A push to stop surprise medical bills
There is a need to protect individuals and families from so-called ‘surprise’ medical bills for services provided by doctors, labs or technicians unknown to patients.
In a case that was reported to the Kaiser Family Foundation ─ a non-profit healthcare issues thinktank ─ a Texas high school history teacher emergency treated for a heart attack with stent implants in 2017 received a ‘surprise’ medical bill for US$108,951 from providers he knew nothing about. That was in addition to the $55,000 paid by his insurer to the treating hospital. After taking his case to the media, the teacher’s bill was reduced to $332.
Such stories are not unusual in the US. These situations occur most often under emergency conditions when patients don’t have the time or ability to select their service providers ─ some of whom may not be participants in their insurer’s approved network, or who may only be visitors to the US under cover of international travel insurance and therefore not subject to the network’s fee limits. It has also happened to patients in non-emergency settings who were simply not advised beforehand that an out-of-network specialist or physician may be brought in to provide services.
In states such as New York, where controls on ‘surprise’ billings were enacted in 2015, the issue has been markedly controlled, as it has in the dozen or so states that have passed similar laws since then.

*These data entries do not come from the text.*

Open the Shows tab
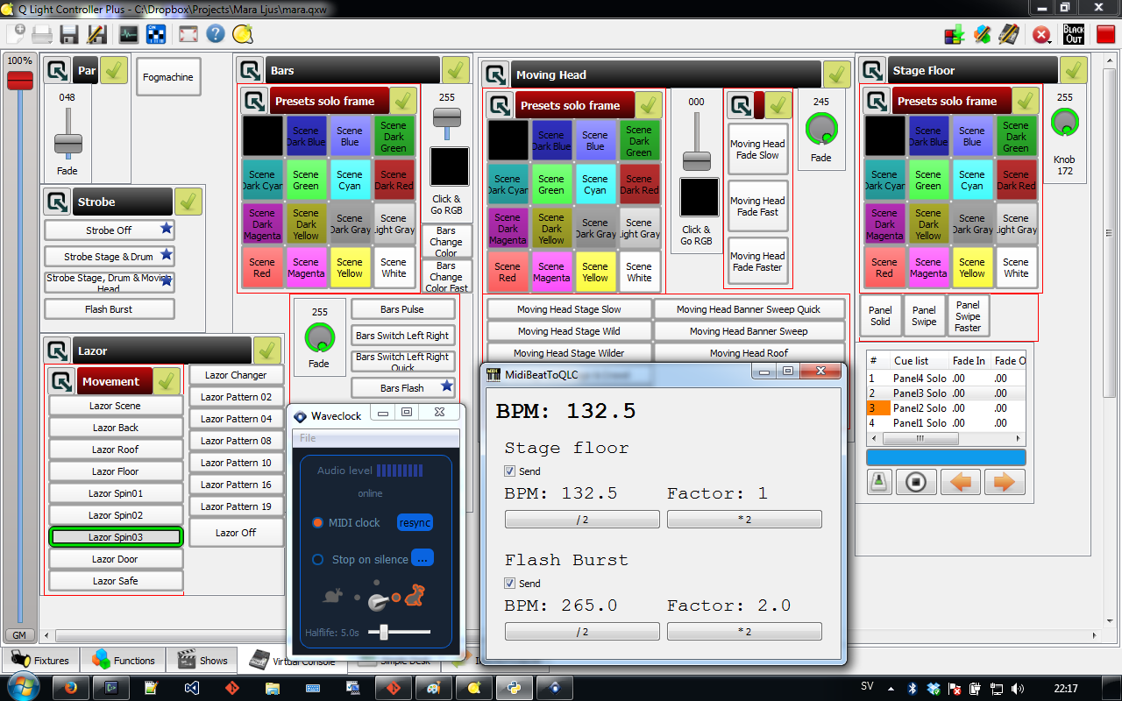Viewport: 1122px width, 701px height. (x=202, y=661)
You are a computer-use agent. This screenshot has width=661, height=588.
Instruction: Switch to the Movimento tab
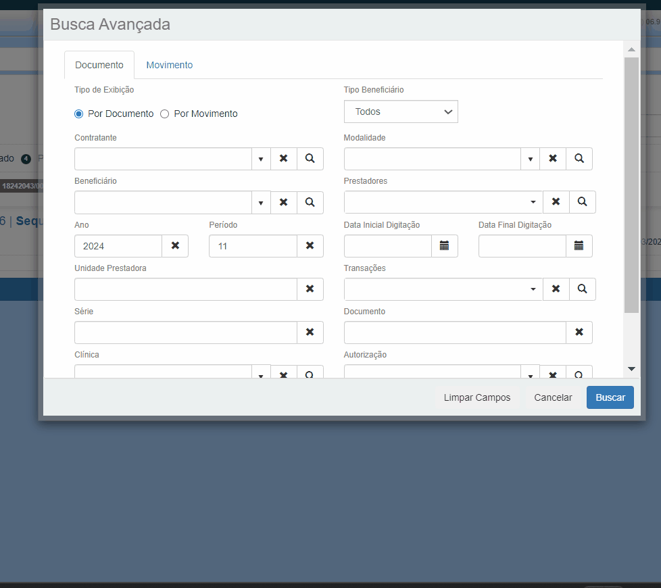coord(170,66)
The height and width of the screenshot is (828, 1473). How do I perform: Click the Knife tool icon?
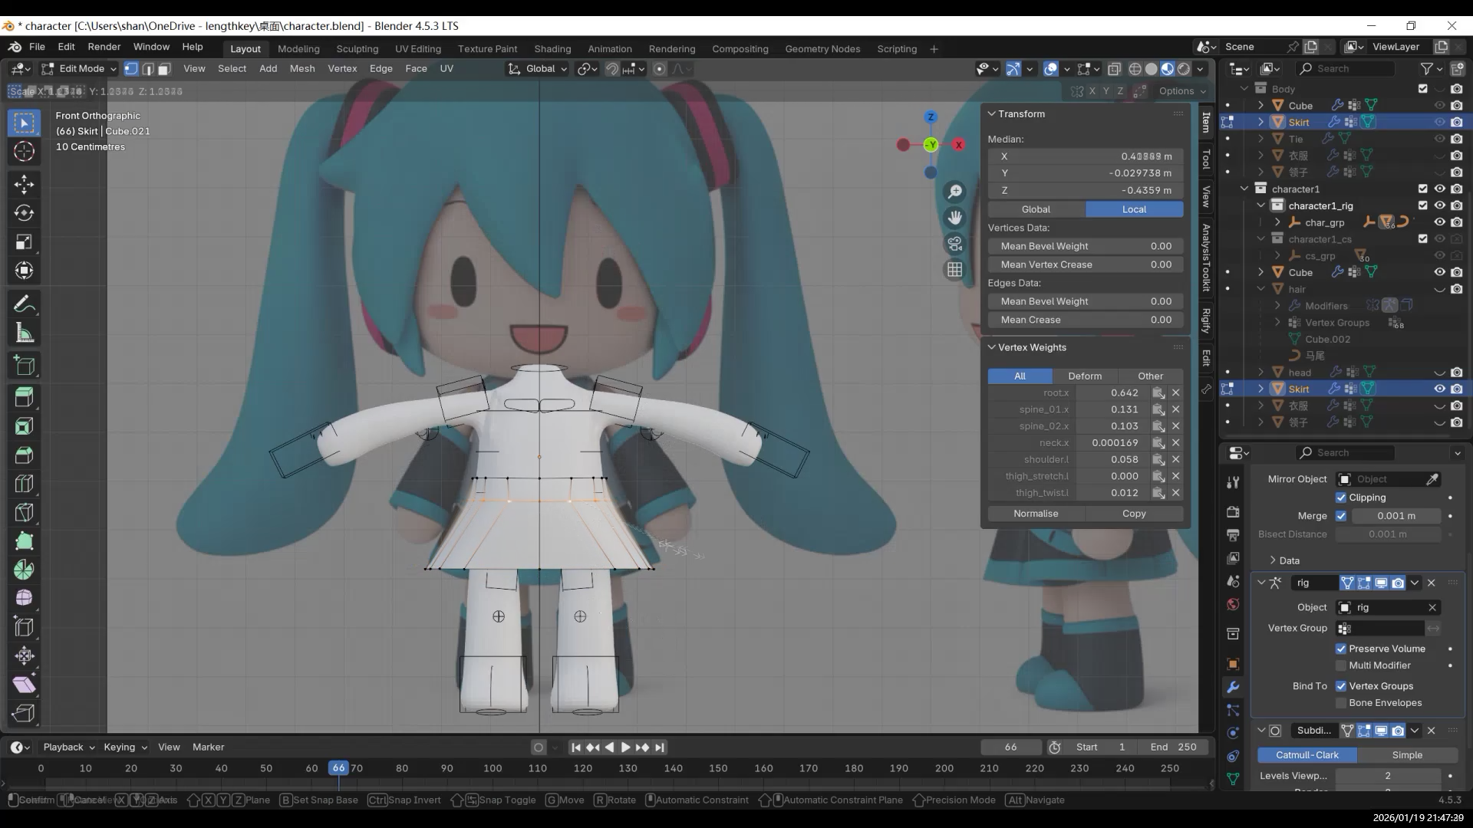(x=24, y=512)
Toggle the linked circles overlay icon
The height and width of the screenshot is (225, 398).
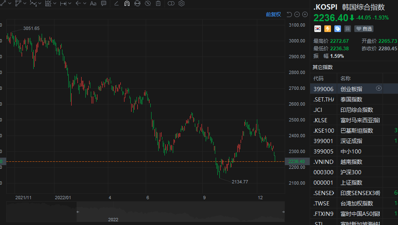click(171, 3)
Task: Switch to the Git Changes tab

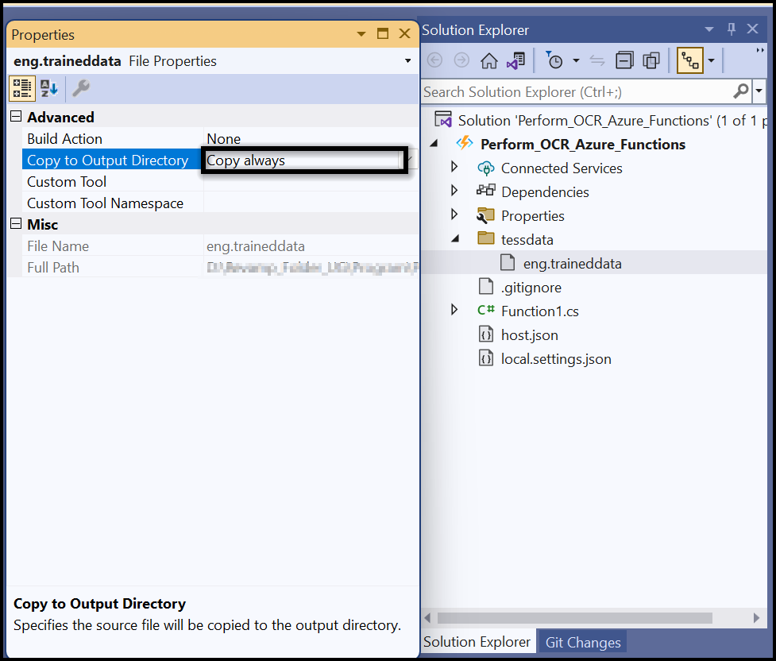Action: (581, 641)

But comparable legislation at the federal level, covering the nation as a whole, has been largely stonewalled, partly by party politics, as well as lobbyists hired by doctors’ groups or hospitals.
Still, in 2017 and 2018, legislators from both parties in the House and Senate have floated bills to end surprise medical billing. And in May this year, Trump called on both Democrats and Republicans to end the practice of surprise medical billing, stating that ‘No family should be blindsided by outrageous medical bills’.

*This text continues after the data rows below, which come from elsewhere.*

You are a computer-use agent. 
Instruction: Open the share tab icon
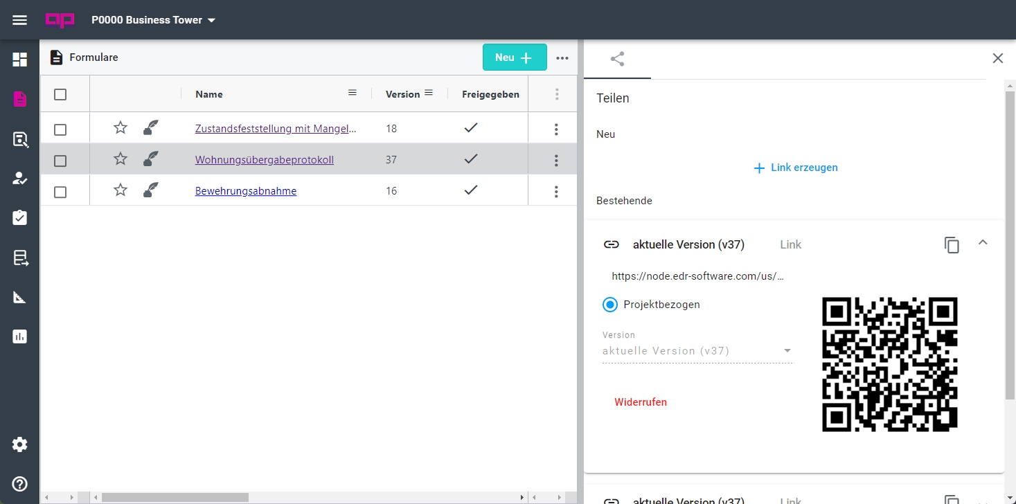(617, 59)
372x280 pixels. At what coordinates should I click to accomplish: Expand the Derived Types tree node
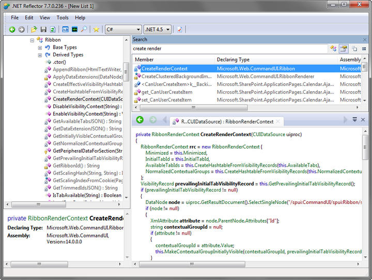[x=40, y=55]
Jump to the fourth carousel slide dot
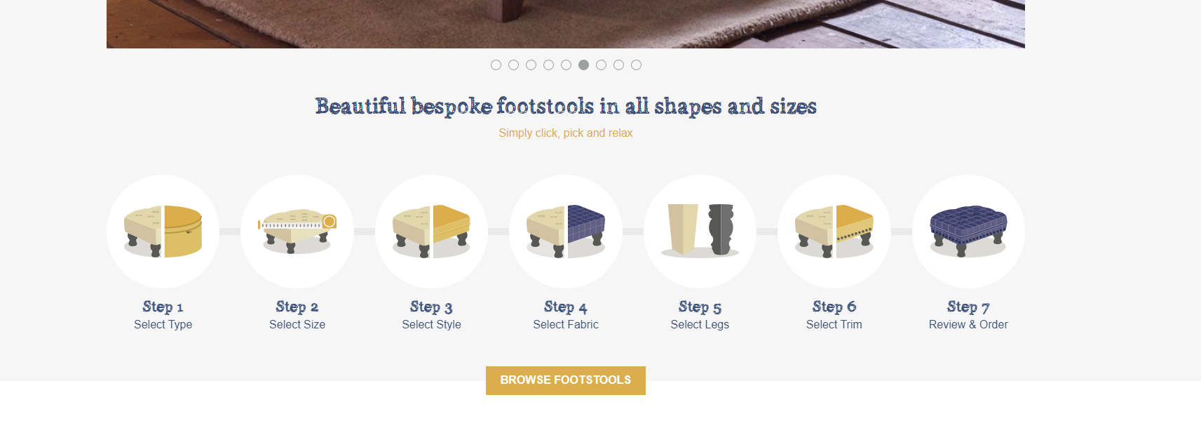 pyautogui.click(x=548, y=65)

The bills have differed in their intended methods of settling disputes: some limiting out-of-network charges to those being paid by patients’ primary insurers; others submitting them to third party unaligned entities; others to binding arbitration. Whatever the method, the mantra remains: Get the patient out of the middle.”
One of the House bills would also prohibit surprise charges for ground or air ambulances called in during emergencies. That bill cited the case of a $40,000 charge for an air ambulance brought in to handle a local emergency as being particularly odious.

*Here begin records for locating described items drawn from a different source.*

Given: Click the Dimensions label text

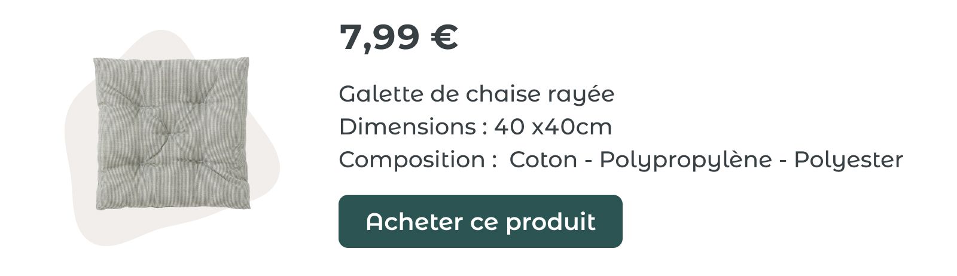Looking at the screenshot, I should tap(407, 127).
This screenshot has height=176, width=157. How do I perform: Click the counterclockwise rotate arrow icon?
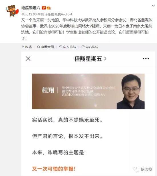61,47
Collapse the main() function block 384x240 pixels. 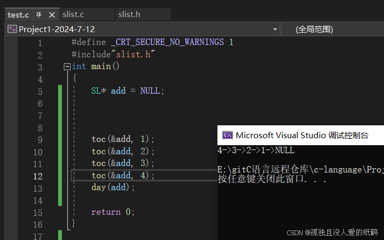[67, 66]
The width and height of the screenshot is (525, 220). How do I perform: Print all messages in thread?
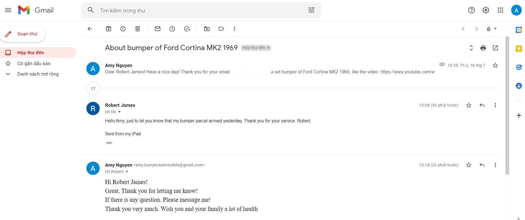(483, 48)
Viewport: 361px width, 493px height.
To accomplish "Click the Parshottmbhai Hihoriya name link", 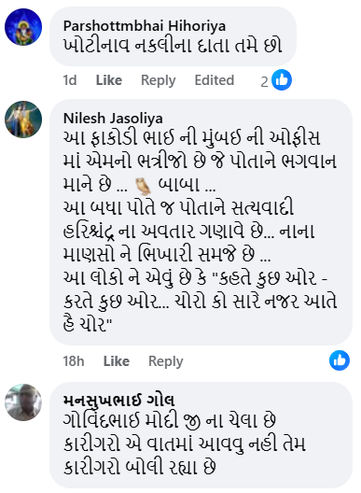I will pos(145,26).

But this being election season (leading up to November 2020) the ‘stop surprises movement’ has hit a further snag as lobbyists representing physicians’ associations (especially surgeons, ER specialists, anaesthesiologists and radiologists ─ providers of the bulk of emergency services in hospitals), as well as hospitals and doctors’ staffing companies, have descended on Capitol Hill and the local offices of Congressmen and Senators, to stifle any action and hopefully defer the momentum to the next Congress ─ better yet the next.
One so-called ‘dark-money’ group, representing mostly ER physicians, has reportedly spent $14 million on television ads attacking the various Senate and House bills. And, according to the Center for Responsive Politics (a non-aligned health affairs think tank), the American Hospital Association has spent $10.2 million and the American Medical Association $11.5 million on their lobbying efforts against various components of the ‘stop surprises’ efforts.
And though Congress itself has shown unity on this issue, there are the organic realities of election politics to be dealt with: Republicans still reeling from their failure to repeal Obamacare when they had the chance, and Democrats determined not to hand President Trump a Win on a healthcare issue going into his own election efforts.
As for patients, will they remain caught in the middle?